> [Exercise goal] Your task is to repeat exactly the lines from the one with "How do I perform: Open" through the end of the records, both included; please leave the pictures out.

[[ Information, beginning ]]

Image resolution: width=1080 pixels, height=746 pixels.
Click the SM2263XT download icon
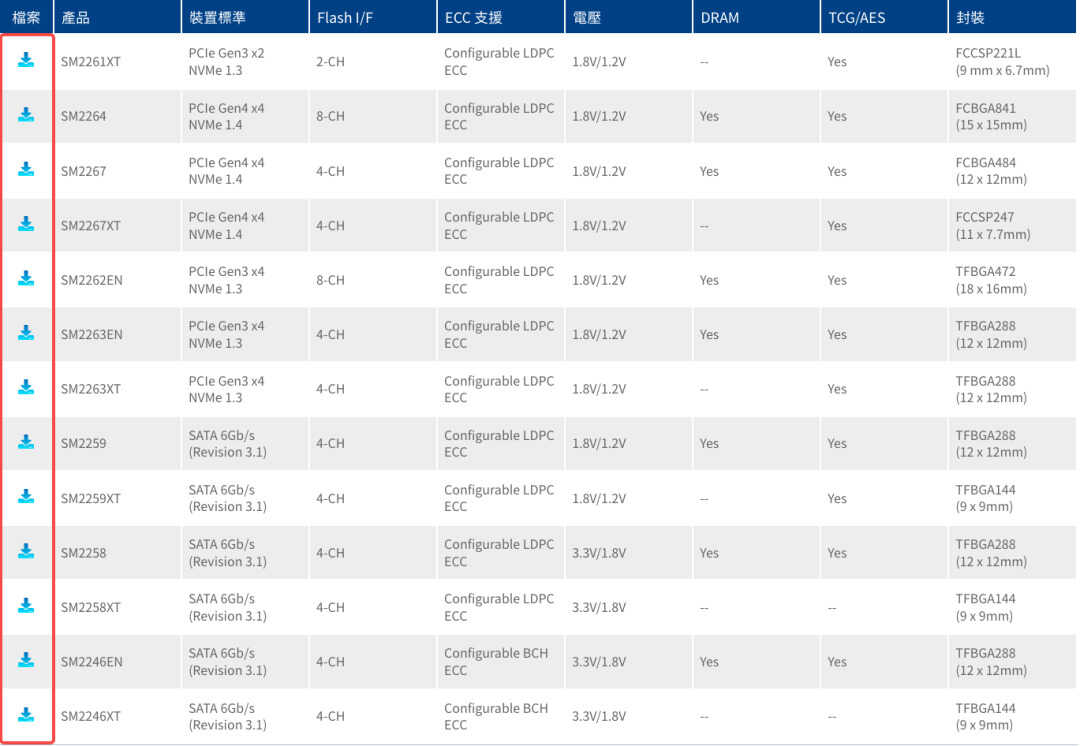pyautogui.click(x=26, y=387)
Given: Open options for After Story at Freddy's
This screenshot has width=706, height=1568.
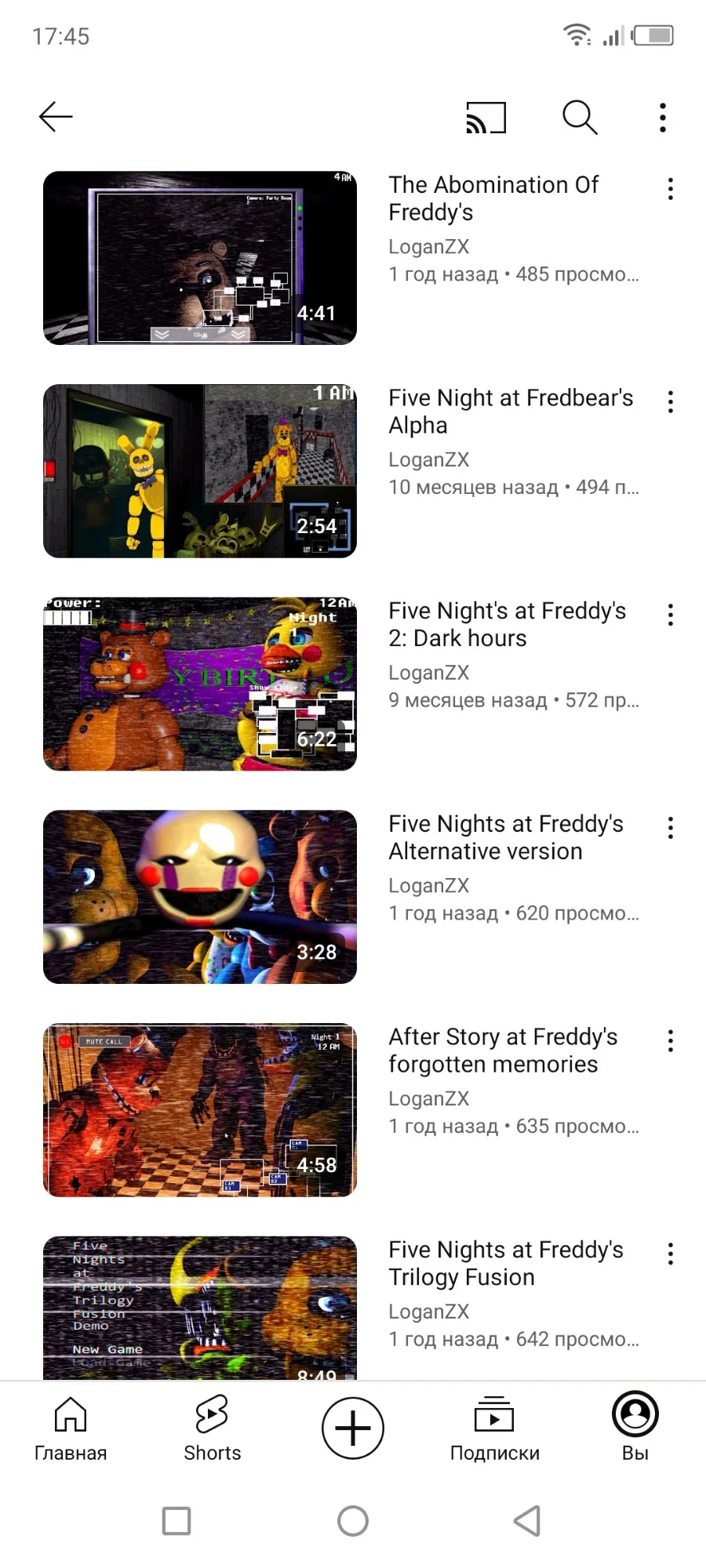Looking at the screenshot, I should pos(671,1041).
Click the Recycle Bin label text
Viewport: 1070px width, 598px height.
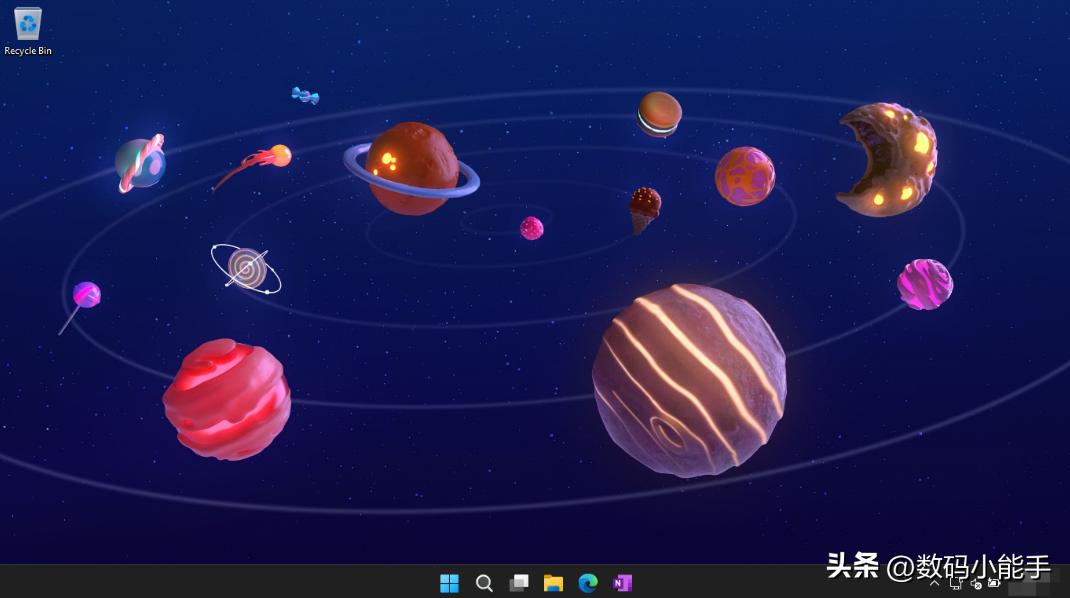click(x=27, y=52)
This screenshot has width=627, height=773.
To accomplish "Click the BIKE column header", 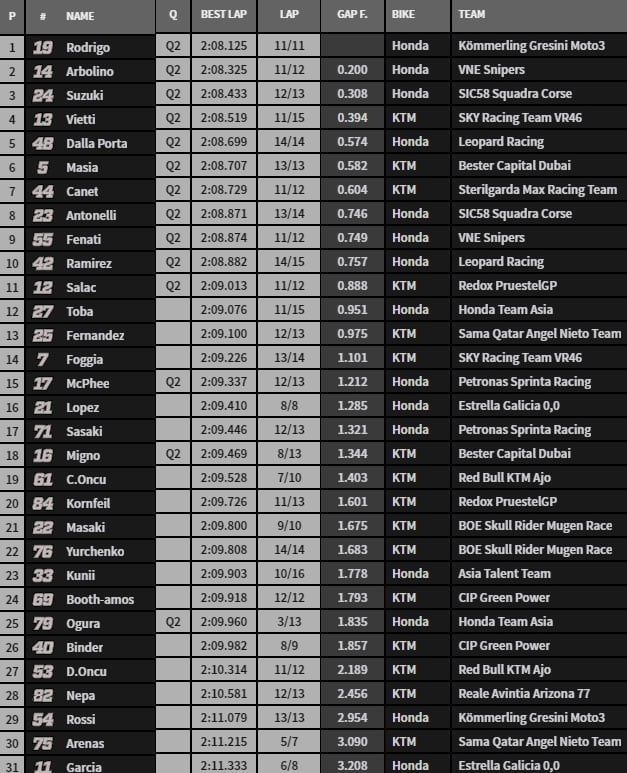I will click(405, 16).
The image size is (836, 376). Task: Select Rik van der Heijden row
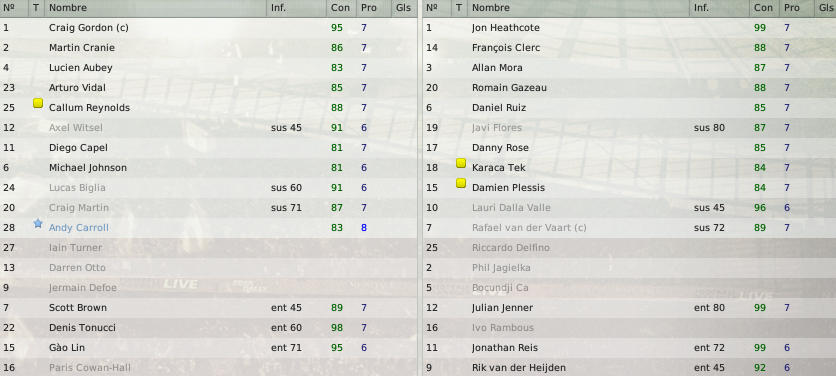pyautogui.click(x=630, y=367)
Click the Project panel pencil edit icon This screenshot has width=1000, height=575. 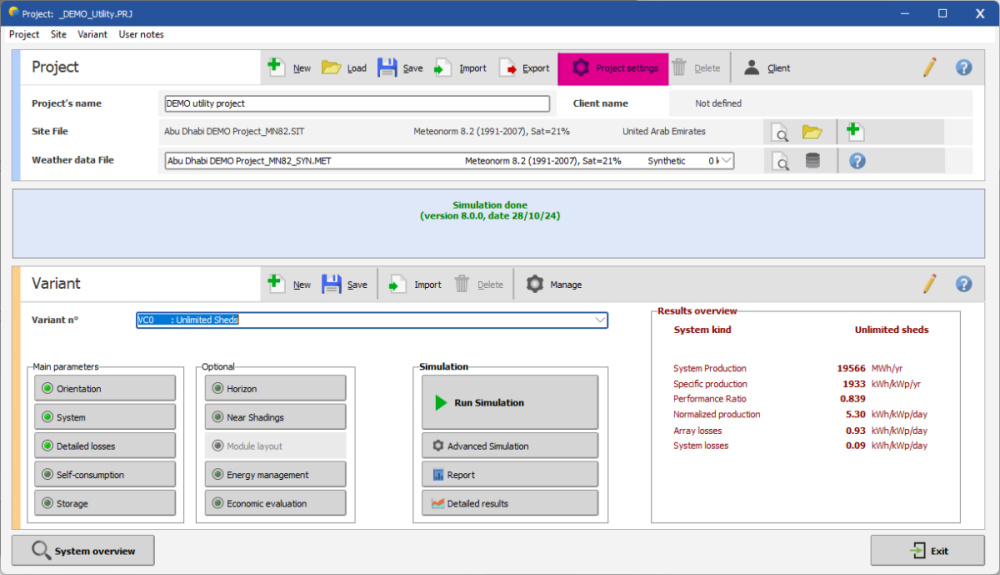(930, 68)
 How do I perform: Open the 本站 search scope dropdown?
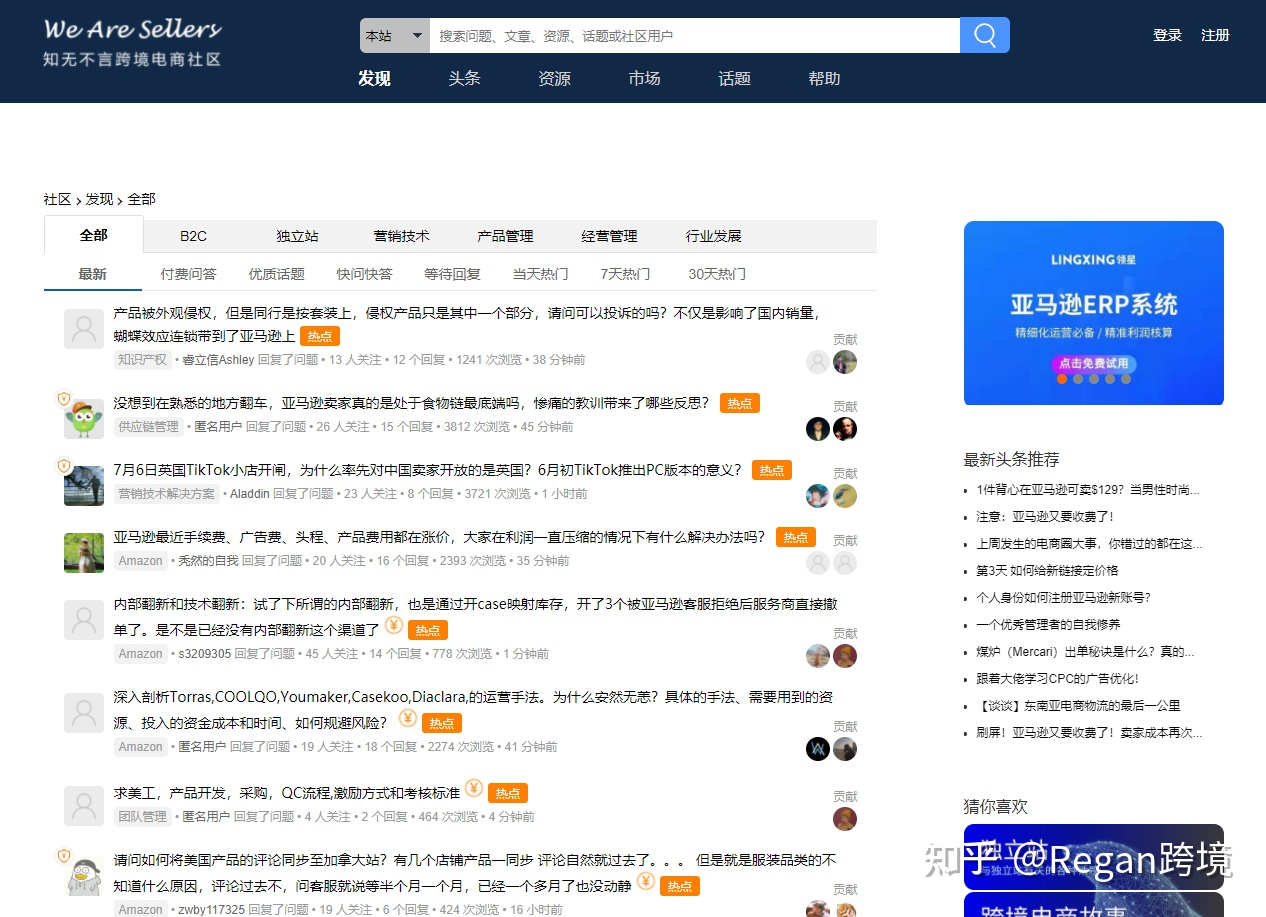coord(393,35)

[[ Information, end ]]

> [Final answer]
 How do I perform: Open the 本站 search scope dropdown?
coord(393,35)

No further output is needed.